— Provided records —
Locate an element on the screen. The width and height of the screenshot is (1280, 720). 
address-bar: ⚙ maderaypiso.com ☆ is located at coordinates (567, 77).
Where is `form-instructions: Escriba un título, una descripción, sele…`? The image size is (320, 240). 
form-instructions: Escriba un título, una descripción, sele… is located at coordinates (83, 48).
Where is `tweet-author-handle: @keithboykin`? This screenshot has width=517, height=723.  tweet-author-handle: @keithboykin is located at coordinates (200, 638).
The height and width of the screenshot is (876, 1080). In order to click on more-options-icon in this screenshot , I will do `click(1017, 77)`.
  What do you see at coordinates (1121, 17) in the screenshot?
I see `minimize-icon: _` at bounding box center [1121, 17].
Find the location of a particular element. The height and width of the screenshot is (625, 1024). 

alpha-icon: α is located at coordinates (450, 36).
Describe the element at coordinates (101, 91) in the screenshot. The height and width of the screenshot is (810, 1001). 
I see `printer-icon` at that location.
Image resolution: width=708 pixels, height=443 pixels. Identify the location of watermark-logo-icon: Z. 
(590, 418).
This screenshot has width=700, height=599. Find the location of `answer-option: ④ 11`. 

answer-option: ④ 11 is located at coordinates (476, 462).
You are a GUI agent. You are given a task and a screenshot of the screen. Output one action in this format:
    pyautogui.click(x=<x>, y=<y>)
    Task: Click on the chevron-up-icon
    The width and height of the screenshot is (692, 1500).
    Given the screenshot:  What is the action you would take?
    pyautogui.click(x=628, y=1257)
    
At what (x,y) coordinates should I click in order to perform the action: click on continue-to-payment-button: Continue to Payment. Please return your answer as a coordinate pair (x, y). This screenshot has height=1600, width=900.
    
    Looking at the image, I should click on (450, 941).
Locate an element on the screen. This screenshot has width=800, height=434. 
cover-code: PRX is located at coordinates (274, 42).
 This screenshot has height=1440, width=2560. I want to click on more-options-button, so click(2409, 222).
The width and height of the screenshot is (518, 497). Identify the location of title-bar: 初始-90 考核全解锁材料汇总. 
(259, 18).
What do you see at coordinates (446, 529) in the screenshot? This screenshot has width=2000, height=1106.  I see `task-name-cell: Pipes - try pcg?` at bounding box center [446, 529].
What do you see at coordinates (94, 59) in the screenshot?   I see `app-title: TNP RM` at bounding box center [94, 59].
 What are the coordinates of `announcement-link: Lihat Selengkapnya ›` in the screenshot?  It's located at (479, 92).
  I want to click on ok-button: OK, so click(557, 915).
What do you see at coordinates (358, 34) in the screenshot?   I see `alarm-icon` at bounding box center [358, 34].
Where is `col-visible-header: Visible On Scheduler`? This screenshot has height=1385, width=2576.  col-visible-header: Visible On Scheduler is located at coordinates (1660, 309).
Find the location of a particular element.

— Instructions to follow —
Please write out all of the material above again, replacing "Locate an element on the screen" with "Find an element on the screen" and keeping everything else the same.

— Answer space —
Find an element on the screen. The width and height of the screenshot is (1280, 720). 
address-bar: ⚙ maderaypiso.com ☆ is located at coordinates (567, 77).
Where is `form-instructions: Escriba un título, una descripción, sele…`? The image size is (320, 240). 
form-instructions: Escriba un título, una descripción, sele… is located at coordinates (83, 48).
Where is `tweet-author-handle: @keithboykin`? This screenshot has width=517, height=723.  tweet-author-handle: @keithboykin is located at coordinates (200, 638).
The height and width of the screenshot is (876, 1080). In order to click on more-options-icon in this screenshot , I will do `click(1017, 77)`.
  What do you see at coordinates (1121, 17) in the screenshot?
I see `minimize-icon: _` at bounding box center [1121, 17].
Find the location of a particular element. The height and width of the screenshot is (625, 1024). 

alpha-icon: α is located at coordinates (450, 36).
Describe the element at coordinates (101, 91) in the screenshot. The height and width of the screenshot is (810, 1001). 
I see `printer-icon` at that location.
Image resolution: width=708 pixels, height=443 pixels. Identify the location of watermark-logo-icon: Z. 
(590, 418).
This screenshot has width=700, height=599. Find the location of `answer-option: ④ 11`. 

answer-option: ④ 11 is located at coordinates (476, 462).
You are a GUI agent. You are given a task and a screenshot of the screen. Output one action in this format:
    pyautogui.click(x=<x>, y=<y>)
    Task: Click on the chevron-up-icon
    The width and height of the screenshot is (692, 1500).
    Given the screenshot:  What is the action you would take?
    pyautogui.click(x=628, y=1257)
    
At what (x,y) coordinates should I click in order to perform the action: click on continue-to-payment-button: Continue to Payment. Please return your answer as a coordinate pair (x, y). This screenshot has height=1600, width=900.
    
    Looking at the image, I should click on (450, 941).
Find an element on the screen. This screenshot has width=800, height=434. 
cover-code: PRX is located at coordinates (274, 42).
 This screenshot has height=1440, width=2560. I want to click on more-options-button, so click(2409, 222).
The width and height of the screenshot is (518, 497). Identify the location of title-bar: 初始-90 考核全解锁材料汇总. 
(259, 18).
What do you see at coordinates (446, 529) in the screenshot? This screenshot has width=2000, height=1106.  I see `task-name-cell: Pipes - try pcg?` at bounding box center [446, 529].
What do you see at coordinates (94, 59) in the screenshot?   I see `app-title: TNP RM` at bounding box center [94, 59].
 What are the coordinates of `announcement-link: Lihat Selengkapnya ›` in the screenshot?  It's located at (479, 92).
  I want to click on ok-button: OK, so click(557, 915).
What do you see at coordinates (358, 34) in the screenshot?   I see `alarm-icon` at bounding box center [358, 34].
Where is `col-visible-header: Visible On Scheduler`? This screenshot has height=1385, width=2576.  col-visible-header: Visible On Scheduler is located at coordinates (1660, 309).
Find the location of a particular element.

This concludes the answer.